Here at Houseparty, we use AWS ALBs for Load Balancing, SSL Fronting, and more. We find them an effective and reliable tool to manage our traffic and do service routing. What we did not find them effective for was doing healthchecking.
Healthchecking is the process of making requests to your service or backend to assure that it is still up. This can help with problem detection and remediation, and is often used to deal with services with a slow infancy - Instances are not added to the serving pool until they begin passing healthchecks. Kubernetes uses both - LivenessProbes to tell if pods have become unresponsive and automatically restart them, and ReadinessProbes to tell if pods are ready to serve traffic.
TargetGroupController is a simple kubernetes styled controller to solve a simple issue. It translates between Kubernetes Services/Endpoint objects and AWS TargetGroups. For a given kubernetes Service, it watches to rectify the list of IPs in the service ready endpoints with the list of IPs in the targetgroup.

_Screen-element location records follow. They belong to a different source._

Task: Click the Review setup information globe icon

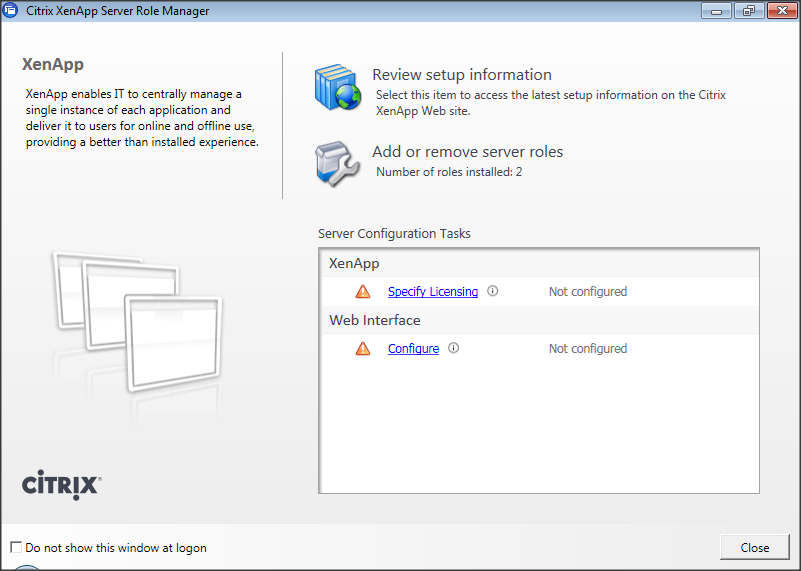Action: pos(337,87)
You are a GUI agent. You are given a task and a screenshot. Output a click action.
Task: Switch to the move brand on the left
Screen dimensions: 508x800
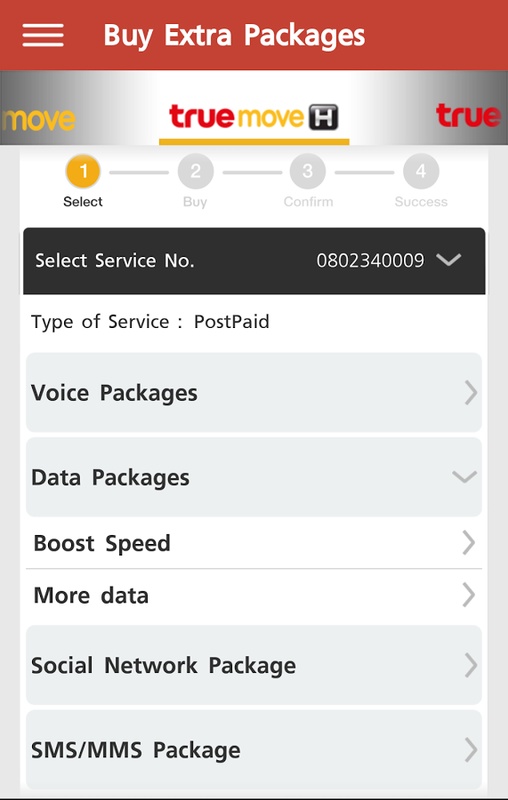coord(38,119)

The built-in kubernetes Service controller can create Amazon ELBs. The routing diagram for these ELBs, however, presents a problem. The service creates a Nodeport, and the registers each node as a backend to the ELB. The healthchecks that the ELB performs check the health of the nodes, not of the underlying pods. There may be multiple connections to each node, each with a different backing pod. Since it is the nodes that are healthchecked, multiple connections might be considered 'healthy' even if the pods that underly them are not.
To rectify this, we need to improve routing so that the ALB is aware of the state of each individual pod. We do this by using an IP type TargetGroup. Caveat: This requires that the pods be routable within the VPC - You can't be using Calico or other network models that do not expose pod IPs externally.
Create a ALB, and then create a targetgroup of type 'ip'. Note down it's ARN. Create an IAM user with the template in aws/policy.json
, and put it's credentials into the secret aws-targetgroupcontroller
. Then, create the sa, service, and deployment in the k8s directory, substituting in your service name and the targetgroup's ARN.
TGC Implements a Prometheus monitoring endpoint. Example rules are in the prometheus directory.
TargetGroupController is built and pushed by bazel - All that's needed is to run bazel run :push_dockerimage "--embed_label=$(git rev-parse HEAD)"
. See the BUILD file for other targets.